OTOH - the local shop where I got my Prospector sets up their rental boats with skid plates right from the start. I bought one of those rentals (unused) because it was a great deal at the time and I expected some hard use. I’m not in the habit of running my stems up the beach or pin-balling blindly down rock gardens, but I have noticed that in my local river that has a lot of shallow riffles at low flows - if I misjudge the depth and/or current over submerged rocks, that skid plate often takes the brunt of it.

So, I guess it’s gonna depend a lot on where and when you will use it.

I’m old and senile, and don’t recall
whatever transpired before, so I’ll just say that a Prospector’ rocker and stem shape are such that wear will be slow. You can wait until the vinyl wears and exposes the ABS. May never happen, but then you can put on crappy Kevlar skid plates, or nice S-glass skid plates like I probably told you before.

yep that was you with the purty
skid plates on Jan 4th. Time flies when we get old.

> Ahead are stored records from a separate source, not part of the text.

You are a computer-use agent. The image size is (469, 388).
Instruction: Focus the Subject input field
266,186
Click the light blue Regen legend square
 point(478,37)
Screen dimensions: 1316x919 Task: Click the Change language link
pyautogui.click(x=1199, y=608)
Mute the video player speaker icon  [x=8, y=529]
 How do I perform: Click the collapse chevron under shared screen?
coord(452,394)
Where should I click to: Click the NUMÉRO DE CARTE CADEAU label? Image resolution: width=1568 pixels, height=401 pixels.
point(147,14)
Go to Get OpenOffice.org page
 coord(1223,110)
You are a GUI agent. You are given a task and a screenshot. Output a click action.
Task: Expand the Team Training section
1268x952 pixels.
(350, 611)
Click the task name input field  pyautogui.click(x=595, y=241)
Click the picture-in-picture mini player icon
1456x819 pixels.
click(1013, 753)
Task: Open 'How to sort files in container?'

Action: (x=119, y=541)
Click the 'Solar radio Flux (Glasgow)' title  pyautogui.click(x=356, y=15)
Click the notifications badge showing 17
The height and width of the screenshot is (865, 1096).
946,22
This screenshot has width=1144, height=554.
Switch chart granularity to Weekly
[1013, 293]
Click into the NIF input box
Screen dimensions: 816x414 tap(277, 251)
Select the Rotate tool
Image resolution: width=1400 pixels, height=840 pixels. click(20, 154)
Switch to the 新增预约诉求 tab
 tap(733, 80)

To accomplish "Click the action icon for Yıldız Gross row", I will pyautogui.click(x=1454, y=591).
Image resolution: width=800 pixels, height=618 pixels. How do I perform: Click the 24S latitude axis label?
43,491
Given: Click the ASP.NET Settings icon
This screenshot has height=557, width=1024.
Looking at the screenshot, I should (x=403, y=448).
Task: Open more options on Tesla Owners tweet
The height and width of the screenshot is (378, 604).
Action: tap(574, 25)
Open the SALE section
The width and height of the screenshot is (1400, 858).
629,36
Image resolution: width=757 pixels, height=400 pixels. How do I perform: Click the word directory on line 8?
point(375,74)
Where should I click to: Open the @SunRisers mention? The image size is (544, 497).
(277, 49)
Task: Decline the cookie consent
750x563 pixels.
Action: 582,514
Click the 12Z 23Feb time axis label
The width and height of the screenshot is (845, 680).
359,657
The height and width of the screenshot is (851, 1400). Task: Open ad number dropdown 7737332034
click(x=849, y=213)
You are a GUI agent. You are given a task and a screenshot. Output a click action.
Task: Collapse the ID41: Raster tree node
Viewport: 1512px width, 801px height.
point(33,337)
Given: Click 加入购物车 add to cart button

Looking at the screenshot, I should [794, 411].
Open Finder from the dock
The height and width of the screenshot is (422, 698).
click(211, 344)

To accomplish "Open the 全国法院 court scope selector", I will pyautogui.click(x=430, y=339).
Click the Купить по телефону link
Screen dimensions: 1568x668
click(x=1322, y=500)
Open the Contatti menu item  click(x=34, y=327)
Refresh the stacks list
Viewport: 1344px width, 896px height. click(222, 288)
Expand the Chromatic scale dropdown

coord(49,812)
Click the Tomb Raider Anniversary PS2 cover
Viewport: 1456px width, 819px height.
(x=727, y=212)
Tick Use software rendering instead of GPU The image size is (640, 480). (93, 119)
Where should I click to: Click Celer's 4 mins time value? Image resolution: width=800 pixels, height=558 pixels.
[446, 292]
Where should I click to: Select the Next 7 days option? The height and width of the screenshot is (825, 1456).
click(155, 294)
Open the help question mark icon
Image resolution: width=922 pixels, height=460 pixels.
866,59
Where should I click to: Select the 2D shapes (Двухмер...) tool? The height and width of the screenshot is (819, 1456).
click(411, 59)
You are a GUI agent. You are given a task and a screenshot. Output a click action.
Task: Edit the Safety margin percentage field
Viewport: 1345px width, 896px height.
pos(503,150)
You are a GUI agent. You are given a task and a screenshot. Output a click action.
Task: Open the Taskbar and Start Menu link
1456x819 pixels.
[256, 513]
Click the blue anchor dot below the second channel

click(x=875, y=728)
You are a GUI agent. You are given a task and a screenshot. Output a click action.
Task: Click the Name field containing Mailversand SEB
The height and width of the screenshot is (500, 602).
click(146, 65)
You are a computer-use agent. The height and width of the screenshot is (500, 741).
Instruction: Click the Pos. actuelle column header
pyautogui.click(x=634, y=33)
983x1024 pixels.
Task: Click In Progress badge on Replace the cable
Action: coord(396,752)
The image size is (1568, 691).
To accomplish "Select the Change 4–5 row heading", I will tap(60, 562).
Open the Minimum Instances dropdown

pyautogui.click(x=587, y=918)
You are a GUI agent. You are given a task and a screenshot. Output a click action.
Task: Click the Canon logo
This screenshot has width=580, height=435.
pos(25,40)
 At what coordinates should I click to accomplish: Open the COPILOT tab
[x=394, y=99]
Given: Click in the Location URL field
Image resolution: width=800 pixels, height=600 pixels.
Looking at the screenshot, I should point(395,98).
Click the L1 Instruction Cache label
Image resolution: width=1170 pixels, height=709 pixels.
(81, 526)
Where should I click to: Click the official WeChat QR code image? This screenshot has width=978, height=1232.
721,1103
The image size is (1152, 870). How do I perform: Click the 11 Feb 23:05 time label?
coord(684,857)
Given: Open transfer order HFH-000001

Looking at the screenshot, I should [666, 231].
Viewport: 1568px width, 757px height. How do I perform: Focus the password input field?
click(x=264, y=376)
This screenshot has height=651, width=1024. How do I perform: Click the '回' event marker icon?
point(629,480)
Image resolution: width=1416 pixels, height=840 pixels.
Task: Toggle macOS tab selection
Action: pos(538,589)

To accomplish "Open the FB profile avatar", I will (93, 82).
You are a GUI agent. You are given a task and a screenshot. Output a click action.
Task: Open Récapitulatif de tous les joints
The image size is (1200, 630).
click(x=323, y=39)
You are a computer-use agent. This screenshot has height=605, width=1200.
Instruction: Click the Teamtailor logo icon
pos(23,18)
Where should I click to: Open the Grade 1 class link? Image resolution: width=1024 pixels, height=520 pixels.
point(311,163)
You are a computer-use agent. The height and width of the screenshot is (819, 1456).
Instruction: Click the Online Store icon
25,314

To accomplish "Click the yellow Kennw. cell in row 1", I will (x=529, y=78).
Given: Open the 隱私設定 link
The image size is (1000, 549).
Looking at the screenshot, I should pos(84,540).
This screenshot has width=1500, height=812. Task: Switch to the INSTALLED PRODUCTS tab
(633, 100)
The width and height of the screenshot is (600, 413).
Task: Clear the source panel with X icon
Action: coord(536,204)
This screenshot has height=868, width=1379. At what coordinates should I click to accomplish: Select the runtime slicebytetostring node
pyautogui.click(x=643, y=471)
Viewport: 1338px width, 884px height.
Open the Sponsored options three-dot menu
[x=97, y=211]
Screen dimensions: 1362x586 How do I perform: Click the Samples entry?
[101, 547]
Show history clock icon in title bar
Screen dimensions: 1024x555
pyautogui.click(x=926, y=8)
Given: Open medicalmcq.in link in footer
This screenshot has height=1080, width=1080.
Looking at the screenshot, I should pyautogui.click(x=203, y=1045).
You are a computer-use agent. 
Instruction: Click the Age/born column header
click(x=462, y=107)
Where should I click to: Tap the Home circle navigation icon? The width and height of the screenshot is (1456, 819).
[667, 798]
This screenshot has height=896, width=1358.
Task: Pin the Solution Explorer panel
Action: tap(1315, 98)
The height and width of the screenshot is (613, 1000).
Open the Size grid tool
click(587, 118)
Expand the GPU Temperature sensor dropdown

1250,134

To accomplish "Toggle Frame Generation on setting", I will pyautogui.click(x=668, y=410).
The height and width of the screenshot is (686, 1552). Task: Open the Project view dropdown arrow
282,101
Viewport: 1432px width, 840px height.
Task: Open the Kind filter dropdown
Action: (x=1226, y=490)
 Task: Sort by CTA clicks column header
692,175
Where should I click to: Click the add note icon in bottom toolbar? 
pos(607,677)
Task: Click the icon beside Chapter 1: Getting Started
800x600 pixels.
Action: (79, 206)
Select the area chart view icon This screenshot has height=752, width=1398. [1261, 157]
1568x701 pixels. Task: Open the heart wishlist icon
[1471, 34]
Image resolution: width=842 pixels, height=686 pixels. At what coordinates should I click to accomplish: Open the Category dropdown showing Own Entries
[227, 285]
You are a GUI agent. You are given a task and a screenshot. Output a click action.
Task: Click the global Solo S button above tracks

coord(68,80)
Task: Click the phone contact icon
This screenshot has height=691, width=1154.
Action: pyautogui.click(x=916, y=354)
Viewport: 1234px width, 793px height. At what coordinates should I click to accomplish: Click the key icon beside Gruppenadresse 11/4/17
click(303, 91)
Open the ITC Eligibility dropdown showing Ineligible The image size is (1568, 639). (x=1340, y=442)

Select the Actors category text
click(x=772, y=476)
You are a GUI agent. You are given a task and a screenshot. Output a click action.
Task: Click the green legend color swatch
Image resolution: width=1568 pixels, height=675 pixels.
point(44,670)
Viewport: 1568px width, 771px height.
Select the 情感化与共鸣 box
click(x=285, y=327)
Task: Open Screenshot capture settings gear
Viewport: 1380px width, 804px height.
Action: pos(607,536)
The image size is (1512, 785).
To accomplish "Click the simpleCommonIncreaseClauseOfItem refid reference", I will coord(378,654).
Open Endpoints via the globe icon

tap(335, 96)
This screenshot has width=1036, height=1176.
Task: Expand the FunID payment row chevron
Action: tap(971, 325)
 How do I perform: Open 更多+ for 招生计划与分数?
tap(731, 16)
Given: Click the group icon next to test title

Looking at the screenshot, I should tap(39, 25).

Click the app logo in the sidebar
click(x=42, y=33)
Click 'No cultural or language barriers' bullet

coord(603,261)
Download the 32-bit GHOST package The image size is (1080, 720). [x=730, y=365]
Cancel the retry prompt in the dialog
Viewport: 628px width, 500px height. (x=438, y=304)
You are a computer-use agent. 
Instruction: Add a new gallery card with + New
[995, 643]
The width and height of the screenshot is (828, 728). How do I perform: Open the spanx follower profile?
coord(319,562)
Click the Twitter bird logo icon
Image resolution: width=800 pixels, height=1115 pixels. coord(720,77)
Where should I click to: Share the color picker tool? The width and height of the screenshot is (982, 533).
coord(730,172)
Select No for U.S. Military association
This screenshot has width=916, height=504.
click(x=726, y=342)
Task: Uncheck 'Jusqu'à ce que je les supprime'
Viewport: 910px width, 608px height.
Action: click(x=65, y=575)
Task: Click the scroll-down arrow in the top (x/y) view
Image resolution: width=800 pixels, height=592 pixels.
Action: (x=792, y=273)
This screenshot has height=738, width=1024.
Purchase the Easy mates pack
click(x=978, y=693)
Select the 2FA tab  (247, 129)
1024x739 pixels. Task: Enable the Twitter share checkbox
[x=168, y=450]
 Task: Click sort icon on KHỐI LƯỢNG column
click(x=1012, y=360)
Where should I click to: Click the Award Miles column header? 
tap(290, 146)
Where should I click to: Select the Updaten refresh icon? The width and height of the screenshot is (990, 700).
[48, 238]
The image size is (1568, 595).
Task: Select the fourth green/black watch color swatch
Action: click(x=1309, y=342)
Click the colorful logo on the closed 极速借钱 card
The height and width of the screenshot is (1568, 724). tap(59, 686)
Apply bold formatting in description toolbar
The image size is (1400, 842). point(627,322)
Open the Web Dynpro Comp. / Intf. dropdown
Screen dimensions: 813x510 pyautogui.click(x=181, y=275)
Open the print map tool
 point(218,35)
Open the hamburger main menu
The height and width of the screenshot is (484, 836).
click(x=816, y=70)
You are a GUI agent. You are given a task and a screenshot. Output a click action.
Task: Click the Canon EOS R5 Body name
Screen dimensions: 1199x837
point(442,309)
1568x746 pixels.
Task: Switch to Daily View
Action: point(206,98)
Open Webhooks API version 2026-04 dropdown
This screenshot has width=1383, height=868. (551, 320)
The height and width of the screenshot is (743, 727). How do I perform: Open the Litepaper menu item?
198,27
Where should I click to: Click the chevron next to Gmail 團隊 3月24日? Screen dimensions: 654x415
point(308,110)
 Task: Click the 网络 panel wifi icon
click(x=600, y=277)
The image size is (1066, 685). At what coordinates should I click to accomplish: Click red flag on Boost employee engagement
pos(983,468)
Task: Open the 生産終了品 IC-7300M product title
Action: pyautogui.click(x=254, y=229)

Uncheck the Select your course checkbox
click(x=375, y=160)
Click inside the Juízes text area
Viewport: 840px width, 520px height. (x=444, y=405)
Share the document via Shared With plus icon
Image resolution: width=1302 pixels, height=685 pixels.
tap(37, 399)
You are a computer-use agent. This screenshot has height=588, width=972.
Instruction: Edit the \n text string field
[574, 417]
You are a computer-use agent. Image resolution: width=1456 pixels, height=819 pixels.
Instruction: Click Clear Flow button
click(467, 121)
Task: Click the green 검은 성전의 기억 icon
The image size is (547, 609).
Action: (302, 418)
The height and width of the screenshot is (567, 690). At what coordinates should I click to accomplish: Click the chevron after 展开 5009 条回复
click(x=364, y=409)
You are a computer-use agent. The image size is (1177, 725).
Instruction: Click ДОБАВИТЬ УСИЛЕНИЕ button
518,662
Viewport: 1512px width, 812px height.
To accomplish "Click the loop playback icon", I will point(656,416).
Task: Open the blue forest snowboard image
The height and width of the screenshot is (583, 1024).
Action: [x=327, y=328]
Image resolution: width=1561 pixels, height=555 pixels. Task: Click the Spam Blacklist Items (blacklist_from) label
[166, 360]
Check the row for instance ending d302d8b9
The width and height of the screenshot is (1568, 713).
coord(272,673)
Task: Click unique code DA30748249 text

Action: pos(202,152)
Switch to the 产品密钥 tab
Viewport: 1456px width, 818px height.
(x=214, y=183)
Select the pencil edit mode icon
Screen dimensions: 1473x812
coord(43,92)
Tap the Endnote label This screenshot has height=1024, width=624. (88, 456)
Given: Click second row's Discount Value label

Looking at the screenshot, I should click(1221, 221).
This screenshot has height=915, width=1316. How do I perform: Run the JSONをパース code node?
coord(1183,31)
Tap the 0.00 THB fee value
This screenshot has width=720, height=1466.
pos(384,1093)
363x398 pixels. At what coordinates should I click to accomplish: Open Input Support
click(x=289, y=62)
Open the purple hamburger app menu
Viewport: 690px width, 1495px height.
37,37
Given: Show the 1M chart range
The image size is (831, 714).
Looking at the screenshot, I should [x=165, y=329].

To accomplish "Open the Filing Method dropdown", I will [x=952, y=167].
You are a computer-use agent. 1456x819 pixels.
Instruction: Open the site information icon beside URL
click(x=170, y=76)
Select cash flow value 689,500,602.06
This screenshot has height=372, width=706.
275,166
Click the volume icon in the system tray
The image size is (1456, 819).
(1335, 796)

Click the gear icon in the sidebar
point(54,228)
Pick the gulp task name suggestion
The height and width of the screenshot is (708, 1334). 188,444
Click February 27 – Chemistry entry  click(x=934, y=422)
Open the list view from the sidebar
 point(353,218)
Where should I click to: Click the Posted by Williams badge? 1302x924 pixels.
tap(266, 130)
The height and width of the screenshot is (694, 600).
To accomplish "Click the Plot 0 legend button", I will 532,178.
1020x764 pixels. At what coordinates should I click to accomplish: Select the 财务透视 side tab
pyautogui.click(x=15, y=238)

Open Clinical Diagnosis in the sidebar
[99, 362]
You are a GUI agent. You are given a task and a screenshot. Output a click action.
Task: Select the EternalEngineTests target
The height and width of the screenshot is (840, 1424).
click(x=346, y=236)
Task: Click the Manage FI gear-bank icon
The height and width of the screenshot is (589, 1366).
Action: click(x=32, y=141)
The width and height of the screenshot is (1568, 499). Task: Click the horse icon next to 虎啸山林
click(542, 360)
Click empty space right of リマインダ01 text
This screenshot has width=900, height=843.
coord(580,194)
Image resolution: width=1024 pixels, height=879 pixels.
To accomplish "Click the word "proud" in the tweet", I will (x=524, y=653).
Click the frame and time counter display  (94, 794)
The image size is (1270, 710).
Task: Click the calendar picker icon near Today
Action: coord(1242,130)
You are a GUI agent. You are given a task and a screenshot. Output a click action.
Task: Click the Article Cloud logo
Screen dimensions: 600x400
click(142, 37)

Don’t remember that… but our
Bluewater came with light skid plates. All they do is make the lily pads stick to the bow.


– Last Updated: Jan-12-10 8:28 PM EST –

I scrolled back several pages and missed the post.
I'm sorry you feel that I'm cluttering your board.
But thanks for the 411 on the previous post.

Paddle first
I got skid plates on my OT Tripper in 2000 and have not regretted it.

My Encore suffered wear on the ends. I put kevlar skid plate on one end and two or three layers of Dynel fabric on the other. Dynel is supposed to resist abrasion. The dynel end is much more conforming to the hull shape, smoother, etc. No wear through on either end so far.

Just paddling the boat as recommended by previous posters is a great idea. Whenever possible, spend time on the water first, time in the shop later. Possibly, you’ll never need to do it, and there isn’t much penalty for waiting. Water, on the other hand, is a terrible thing to waste!


You mean Dynel rather than Diolen?
“Dynel fabric has very high abrasion resistance but swells in the resin such that it works better if vacuum bagged or pressure molded. The most common uses of dynel are for wear patches on boats, edgings on paddles, and the like.” -Sweet Composites

It will be interesting to see how your skid plate does if it is impacted often. Dynel is not a “structural” fabric, but does wear very smooth, with little material loss.

Diolen is polyester. It is a tough fabric, and wears more smoothly than Nylon or Kevlar. Noah’s “CAP” or chemically activated polyester was basically the same as Diolen.

The two names are readily confused.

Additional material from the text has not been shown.